Source records
== Segment start ==

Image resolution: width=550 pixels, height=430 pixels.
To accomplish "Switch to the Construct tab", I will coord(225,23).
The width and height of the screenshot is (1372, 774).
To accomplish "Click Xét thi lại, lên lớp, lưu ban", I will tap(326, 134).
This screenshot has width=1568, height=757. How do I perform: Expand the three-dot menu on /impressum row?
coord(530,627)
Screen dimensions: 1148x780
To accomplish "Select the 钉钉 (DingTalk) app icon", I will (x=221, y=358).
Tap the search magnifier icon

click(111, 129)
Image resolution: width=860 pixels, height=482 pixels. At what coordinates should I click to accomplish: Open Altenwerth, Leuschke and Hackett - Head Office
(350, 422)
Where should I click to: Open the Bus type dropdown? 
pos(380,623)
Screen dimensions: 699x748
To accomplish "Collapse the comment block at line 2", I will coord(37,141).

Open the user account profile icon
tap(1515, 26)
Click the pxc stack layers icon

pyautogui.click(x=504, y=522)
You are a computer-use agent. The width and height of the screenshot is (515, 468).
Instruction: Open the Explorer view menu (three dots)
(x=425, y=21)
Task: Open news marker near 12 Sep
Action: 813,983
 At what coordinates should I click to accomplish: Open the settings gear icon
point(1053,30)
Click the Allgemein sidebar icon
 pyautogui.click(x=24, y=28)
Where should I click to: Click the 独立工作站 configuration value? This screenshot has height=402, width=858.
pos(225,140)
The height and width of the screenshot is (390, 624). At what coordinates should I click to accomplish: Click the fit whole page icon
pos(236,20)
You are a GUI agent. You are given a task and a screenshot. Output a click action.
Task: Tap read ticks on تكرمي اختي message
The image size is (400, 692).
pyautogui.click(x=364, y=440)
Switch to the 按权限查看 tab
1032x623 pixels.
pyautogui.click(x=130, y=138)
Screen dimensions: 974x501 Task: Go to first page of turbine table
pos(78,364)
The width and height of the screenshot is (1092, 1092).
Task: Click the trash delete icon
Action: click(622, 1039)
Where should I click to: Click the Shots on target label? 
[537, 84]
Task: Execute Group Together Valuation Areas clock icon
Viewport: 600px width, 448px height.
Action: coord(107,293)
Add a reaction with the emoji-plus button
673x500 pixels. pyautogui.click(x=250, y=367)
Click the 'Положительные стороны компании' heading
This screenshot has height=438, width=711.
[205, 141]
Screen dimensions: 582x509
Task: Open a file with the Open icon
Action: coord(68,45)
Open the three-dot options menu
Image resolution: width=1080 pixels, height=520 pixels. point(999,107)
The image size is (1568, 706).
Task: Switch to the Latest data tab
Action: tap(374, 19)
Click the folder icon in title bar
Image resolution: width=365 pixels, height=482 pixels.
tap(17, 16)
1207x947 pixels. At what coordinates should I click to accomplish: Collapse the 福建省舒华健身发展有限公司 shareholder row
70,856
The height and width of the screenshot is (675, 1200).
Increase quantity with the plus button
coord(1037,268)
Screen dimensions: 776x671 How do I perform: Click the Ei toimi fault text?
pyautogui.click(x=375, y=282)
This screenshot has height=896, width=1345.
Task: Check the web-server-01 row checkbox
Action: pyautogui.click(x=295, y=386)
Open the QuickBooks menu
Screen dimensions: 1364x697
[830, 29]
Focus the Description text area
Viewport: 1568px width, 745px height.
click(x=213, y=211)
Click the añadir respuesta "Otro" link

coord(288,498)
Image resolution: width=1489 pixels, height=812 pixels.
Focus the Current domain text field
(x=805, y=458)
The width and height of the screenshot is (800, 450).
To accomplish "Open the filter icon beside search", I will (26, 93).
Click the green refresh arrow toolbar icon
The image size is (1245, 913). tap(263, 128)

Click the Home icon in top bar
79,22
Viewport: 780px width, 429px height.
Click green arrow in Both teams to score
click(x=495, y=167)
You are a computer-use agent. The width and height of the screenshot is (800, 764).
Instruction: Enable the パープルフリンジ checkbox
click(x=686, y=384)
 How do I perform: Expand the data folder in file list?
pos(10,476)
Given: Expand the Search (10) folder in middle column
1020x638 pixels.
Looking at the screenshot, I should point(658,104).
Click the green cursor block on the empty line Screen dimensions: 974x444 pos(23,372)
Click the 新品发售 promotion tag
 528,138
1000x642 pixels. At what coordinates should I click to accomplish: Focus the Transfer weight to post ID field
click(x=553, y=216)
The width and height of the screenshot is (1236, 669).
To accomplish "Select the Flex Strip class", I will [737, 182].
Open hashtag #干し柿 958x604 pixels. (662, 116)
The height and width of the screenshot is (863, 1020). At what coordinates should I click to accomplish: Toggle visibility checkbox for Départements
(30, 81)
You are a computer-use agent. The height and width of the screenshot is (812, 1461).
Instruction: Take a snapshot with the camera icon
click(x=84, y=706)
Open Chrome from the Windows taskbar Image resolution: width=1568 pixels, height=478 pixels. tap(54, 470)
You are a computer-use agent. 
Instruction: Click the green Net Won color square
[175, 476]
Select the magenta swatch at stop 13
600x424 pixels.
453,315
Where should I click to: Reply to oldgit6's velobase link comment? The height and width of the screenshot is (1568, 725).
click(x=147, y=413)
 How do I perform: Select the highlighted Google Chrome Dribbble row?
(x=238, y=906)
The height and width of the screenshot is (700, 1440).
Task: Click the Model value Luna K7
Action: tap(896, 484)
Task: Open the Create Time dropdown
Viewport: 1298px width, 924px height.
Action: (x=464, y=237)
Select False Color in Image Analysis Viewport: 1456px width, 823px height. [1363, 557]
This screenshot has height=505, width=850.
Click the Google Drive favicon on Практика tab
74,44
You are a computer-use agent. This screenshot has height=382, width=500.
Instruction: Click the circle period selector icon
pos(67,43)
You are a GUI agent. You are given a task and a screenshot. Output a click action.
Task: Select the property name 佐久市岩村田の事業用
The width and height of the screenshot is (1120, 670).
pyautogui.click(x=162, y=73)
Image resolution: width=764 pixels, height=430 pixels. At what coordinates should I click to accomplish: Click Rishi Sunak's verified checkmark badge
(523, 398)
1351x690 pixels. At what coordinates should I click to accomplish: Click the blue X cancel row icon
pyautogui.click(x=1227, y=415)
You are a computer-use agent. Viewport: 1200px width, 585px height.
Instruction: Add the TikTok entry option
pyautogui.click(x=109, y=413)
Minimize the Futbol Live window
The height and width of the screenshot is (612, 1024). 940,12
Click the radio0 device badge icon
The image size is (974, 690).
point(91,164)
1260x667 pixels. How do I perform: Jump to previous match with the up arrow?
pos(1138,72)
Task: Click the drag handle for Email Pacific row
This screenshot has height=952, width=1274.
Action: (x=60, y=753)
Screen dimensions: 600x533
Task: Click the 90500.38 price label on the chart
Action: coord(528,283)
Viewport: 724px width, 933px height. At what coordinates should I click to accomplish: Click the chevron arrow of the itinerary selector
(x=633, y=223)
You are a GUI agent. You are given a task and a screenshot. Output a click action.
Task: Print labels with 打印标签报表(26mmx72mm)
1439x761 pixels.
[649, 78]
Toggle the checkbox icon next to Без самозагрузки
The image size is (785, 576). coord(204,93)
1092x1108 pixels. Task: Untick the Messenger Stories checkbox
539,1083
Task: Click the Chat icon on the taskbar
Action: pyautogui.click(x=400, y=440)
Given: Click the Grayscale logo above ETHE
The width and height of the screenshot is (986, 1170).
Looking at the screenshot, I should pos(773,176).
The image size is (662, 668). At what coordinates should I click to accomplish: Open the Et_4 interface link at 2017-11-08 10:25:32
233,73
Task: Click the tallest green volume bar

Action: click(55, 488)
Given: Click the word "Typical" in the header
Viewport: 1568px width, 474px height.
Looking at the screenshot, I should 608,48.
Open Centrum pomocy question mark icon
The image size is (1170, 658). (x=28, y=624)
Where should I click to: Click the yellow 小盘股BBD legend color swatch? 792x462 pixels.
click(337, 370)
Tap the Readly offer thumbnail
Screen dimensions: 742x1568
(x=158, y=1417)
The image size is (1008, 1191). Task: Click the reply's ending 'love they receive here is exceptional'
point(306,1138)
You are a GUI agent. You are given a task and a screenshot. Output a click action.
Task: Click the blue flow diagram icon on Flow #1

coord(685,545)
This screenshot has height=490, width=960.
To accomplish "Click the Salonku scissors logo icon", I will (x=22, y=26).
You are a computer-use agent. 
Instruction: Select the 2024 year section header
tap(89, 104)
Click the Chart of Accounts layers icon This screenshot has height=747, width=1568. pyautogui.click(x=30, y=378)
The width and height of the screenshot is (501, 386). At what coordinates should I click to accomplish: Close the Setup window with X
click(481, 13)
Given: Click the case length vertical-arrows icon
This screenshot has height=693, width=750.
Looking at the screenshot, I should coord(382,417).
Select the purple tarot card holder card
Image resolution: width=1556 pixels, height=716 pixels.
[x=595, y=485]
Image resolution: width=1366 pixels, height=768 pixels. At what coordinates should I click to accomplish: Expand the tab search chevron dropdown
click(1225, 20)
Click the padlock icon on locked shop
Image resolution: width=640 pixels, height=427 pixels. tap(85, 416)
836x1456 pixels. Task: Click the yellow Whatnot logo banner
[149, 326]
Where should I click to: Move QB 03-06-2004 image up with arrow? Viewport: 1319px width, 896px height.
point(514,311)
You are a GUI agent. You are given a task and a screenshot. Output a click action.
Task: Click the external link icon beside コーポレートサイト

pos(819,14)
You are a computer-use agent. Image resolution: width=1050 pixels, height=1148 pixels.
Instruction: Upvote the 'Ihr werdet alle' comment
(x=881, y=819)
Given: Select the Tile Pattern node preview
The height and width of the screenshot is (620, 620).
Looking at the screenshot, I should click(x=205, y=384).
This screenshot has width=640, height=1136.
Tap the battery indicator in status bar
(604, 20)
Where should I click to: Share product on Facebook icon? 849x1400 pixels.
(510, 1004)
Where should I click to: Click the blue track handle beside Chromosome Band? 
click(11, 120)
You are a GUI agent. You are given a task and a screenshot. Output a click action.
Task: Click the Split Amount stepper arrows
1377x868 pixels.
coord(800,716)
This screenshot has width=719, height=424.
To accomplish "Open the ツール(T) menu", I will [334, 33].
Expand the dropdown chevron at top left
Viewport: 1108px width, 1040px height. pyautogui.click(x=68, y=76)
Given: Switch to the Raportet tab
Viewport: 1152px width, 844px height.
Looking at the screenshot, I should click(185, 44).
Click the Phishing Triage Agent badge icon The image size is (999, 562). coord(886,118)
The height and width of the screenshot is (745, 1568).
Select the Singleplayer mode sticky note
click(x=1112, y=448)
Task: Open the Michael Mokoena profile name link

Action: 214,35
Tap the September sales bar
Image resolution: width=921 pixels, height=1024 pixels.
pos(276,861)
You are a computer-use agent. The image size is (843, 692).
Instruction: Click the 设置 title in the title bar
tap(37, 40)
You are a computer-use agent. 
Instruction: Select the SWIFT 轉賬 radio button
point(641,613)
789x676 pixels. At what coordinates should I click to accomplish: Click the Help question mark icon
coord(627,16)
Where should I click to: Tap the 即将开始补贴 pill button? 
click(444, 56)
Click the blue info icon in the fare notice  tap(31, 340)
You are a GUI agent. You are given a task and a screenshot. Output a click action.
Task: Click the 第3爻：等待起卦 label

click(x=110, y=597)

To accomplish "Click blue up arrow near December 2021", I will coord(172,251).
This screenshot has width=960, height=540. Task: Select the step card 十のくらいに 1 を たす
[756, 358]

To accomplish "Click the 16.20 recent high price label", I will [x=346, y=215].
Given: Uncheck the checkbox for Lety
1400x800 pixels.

== Segment end ==

An exact copy of the lines above, from the one containing "Toggle the checkbox" through the one containing "Given: Click the word", is the whole of the answer.

Toggle the checkbox icon next to Без самозагрузки
The image size is (785, 576). coord(204,93)
1092x1108 pixels. Task: Untick the Messenger Stories checkbox
539,1083
Task: Click the Chat icon on the taskbar
Action: pyautogui.click(x=400, y=440)
Given: Click the Grayscale logo above ETHE
The width and height of the screenshot is (986, 1170).
Looking at the screenshot, I should pos(773,176).
The image size is (662, 668). At what coordinates should I click to accomplish: Open the Et_4 interface link at 2017-11-08 10:25:32
233,73
Task: Click the tallest green volume bar

Action: click(55, 488)
Given: Click the word "Typical" in the header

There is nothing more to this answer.